◆ WORK TO BE COMPLETED ◆
Could you repeat the data word for word, from the line containing "The height and" through the line containing "tap(413, 100)", with both of those lines included and the pictures left out?

◆ DATA SHOWN ◆
-- begin --

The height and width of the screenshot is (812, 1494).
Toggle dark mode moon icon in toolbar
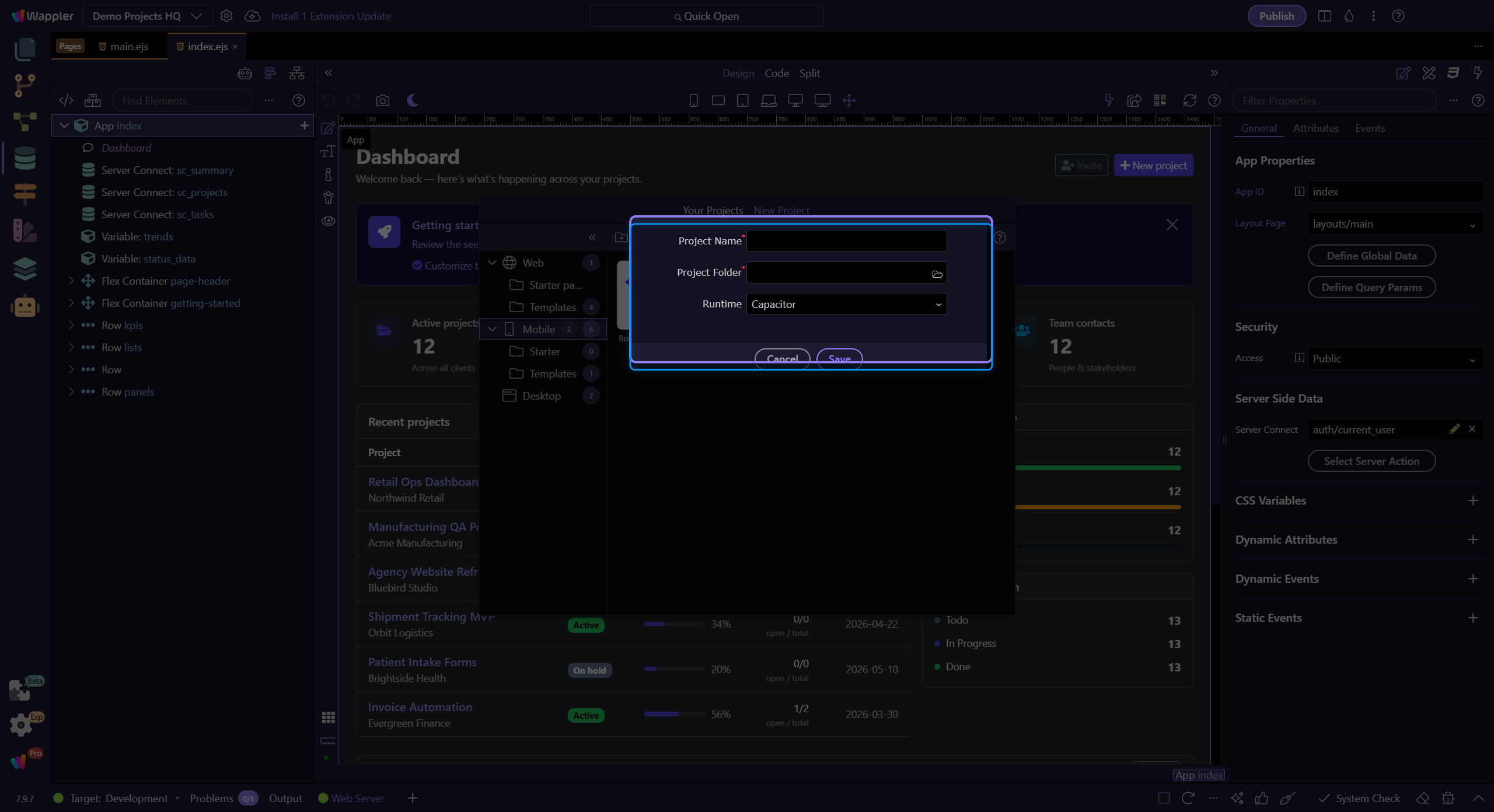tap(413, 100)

-- end --
-- begin --

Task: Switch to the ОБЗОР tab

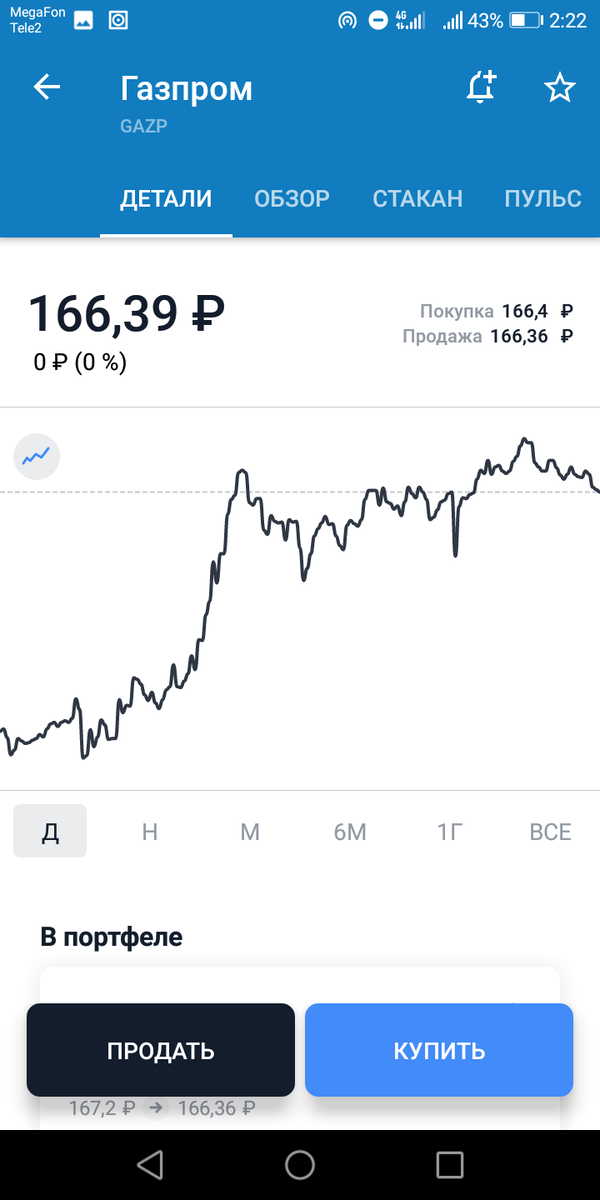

-- end --
-- begin --

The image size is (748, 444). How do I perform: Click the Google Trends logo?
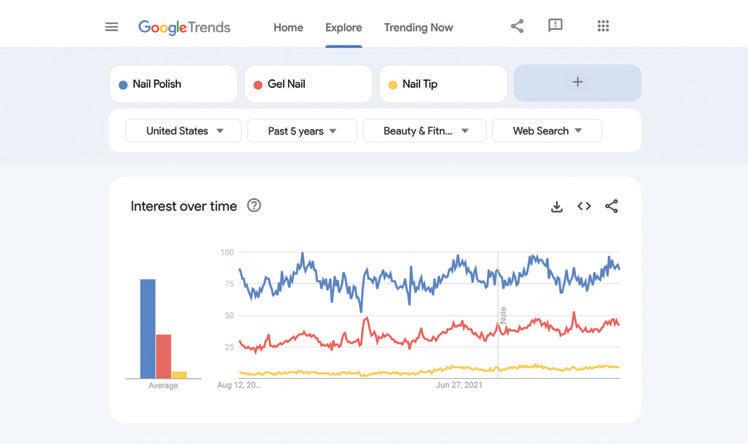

-- end --

◆ FULL ANSWER ◆
The height and width of the screenshot is (812, 1494).
Toggle dark mode moon icon in toolbar
tap(413, 100)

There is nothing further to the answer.